§ **Required action**
The whole of the material needs to be repeated exactly, line for line.
Extracted records below:
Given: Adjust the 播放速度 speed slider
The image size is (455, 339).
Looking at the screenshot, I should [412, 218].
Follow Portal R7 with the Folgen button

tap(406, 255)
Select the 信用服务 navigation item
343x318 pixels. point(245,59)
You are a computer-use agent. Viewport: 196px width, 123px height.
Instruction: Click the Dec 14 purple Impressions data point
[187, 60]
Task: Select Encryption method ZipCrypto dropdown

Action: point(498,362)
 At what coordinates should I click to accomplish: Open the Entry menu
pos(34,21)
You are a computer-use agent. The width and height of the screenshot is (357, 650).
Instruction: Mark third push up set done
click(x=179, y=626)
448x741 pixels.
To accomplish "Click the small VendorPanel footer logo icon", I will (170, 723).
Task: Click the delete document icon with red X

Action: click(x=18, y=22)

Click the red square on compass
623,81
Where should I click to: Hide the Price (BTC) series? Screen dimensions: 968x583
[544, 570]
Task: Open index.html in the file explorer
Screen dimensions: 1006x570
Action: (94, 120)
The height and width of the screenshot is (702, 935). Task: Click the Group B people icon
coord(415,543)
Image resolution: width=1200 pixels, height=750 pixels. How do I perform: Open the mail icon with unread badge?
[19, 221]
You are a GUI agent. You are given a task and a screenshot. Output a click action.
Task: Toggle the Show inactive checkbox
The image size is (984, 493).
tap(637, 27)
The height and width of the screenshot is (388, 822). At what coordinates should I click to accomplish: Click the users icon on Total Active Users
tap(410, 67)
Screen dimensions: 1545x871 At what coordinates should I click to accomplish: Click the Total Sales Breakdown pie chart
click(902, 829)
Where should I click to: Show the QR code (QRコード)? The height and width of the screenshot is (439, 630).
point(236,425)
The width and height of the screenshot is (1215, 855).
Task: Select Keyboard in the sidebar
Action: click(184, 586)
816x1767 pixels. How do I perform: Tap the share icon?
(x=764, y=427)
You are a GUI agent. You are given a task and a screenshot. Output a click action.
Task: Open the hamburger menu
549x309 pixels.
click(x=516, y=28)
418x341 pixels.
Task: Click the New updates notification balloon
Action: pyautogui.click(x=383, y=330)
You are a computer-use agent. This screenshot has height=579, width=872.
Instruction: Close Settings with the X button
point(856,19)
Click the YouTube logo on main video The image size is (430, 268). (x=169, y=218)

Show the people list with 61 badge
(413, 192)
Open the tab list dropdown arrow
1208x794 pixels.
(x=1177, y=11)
End of Extracted records.
§ **Reply to the exercise**
Given: Adjust the 播放速度 speed slider
The image size is (455, 339).
Looking at the screenshot, I should [412, 218].
Follow Portal R7 with the Folgen button

tap(406, 255)
Select the 信用服务 navigation item
343x318 pixels. point(245,59)
You are a computer-use agent. Viewport: 196px width, 123px height.
Instruction: Click the Dec 14 purple Impressions data point
[187, 60]
Task: Select Encryption method ZipCrypto dropdown

Action: point(498,362)
 At what coordinates should I click to accomplish: Open the Entry menu
pos(34,21)
You are a computer-use agent. The width and height of the screenshot is (357, 650).
Instruction: Mark third push up set done
click(x=179, y=626)
448x741 pixels.
To accomplish "Click the small VendorPanel footer logo icon", I will (170, 723).
Task: Click the delete document icon with red X

Action: click(x=18, y=22)

Click the red square on compass
623,81
Where should I click to: Hide the Price (BTC) series? Screen dimensions: 968x583
[544, 570]
Task: Open index.html in the file explorer
Screen dimensions: 1006x570
Action: (94, 120)
The height and width of the screenshot is (702, 935). Task: Click the Group B people icon
coord(415,543)
Image resolution: width=1200 pixels, height=750 pixels. How do I perform: Open the mail icon with unread badge?
[19, 221]
You are a GUI agent. You are given a task and a screenshot. Output a click action.
Task: Toggle the Show inactive checkbox
The image size is (984, 493).
tap(637, 27)
The height and width of the screenshot is (388, 822). At what coordinates should I click to accomplish: Click the users icon on Total Active Users
tap(410, 67)
Screen dimensions: 1545x871 At what coordinates should I click to accomplish: Click the Total Sales Breakdown pie chart
click(902, 829)
Where should I click to: Show the QR code (QRコード)? The height and width of the screenshot is (439, 630).
point(236,425)
The width and height of the screenshot is (1215, 855).
Task: Select Keyboard in the sidebar
Action: click(184, 586)
816x1767 pixels. How do I perform: Tap the share icon?
(x=764, y=427)
You are a GUI agent. You are given a task and a screenshot. Output a click action.
Task: Open the hamburger menu
549x309 pixels.
click(x=516, y=28)
418x341 pixels.
Task: Click the New updates notification balloon
Action: pyautogui.click(x=383, y=330)
You are a computer-use agent. This screenshot has height=579, width=872.
Instruction: Close Settings with the X button
point(856,19)
Click the YouTube logo on main video The image size is (430, 268). (x=169, y=218)

Show the people list with 61 badge
(413, 192)
Open the tab list dropdown arrow
1208x794 pixels.
(x=1177, y=11)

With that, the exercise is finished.